Eu já tinha a Nina, um ano mais velha, e queria uma companheira para ela. Também a Nina viera da mesma gaiola dos bichinhos abandonados. Uma semana mais tarde, a moça afobada que havia levado a irmã loura da Pepinha a devolveu, alegando que fazia estragos demais, bagunça demais. E foi assim que a Lola veio também morar conosco. Arrumamos, de repente, um delicioso balaio de gatas!
Lola, Pepa e Nina, meu balaio de gatas
Nina é a dona do pedaço, a primeira a comer, a que decide; Lola é a bela (exibiiiiiiida!); Pepinha, a resignada, humilde, isolada, retraída, talvez triste. Não disputava as fatias de presunto, levava uns chega-pra-lá da Nina, era a primeira a se retirar nas situações alegres. Era, enfim, a mais frágil, aquela mesma que ninguém via no fundo da caixinha surrada em que a conheci. Mas eu a vi. E ela sabe disso.
Neste momento, enquanto escrevo este texto, Pepinha está aqui ao lado, embrulhadinha no cobertor, imóvel. Agoniza após uma semana de internação e sofrimentos inúteis.
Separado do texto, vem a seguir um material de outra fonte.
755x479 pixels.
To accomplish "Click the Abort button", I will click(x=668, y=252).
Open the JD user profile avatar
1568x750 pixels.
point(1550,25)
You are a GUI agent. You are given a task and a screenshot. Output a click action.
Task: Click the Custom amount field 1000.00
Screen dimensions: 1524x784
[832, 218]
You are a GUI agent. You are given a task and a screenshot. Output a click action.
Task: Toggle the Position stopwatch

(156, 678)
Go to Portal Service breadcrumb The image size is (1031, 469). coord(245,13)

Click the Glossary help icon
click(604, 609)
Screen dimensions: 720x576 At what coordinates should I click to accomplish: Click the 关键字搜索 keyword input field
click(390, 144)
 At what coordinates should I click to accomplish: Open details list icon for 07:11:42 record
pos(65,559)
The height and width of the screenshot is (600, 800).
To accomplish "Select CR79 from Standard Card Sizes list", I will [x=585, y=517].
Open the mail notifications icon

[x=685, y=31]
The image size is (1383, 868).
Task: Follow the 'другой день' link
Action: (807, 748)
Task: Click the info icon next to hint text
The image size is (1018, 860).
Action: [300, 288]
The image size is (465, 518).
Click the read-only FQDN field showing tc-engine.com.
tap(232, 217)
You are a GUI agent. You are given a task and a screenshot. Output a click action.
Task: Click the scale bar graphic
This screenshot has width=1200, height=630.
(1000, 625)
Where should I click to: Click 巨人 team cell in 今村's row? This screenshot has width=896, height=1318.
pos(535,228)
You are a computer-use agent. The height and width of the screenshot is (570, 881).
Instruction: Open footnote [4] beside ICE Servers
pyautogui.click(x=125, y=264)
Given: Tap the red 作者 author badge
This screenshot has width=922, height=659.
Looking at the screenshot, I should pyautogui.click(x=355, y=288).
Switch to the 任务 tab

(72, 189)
Somente os olhos tristonhos de sempre me acompanham, me fixam, não me deixam... Mais oblíquos do que nunca, secos e fundos. Se eu desapareço por um instante de seu campo de visão, ela me recebe com miado fraco assim que retorno. Será que me chama? Seus olhinhos baços me dizem que, embora sua vida tenha sido breve e bem pouco emocionante, ela sabe sim que faz parte da minha história e da da minha filha e, sobretudo, que o seu nome é um daqueles a que eu chamo amor.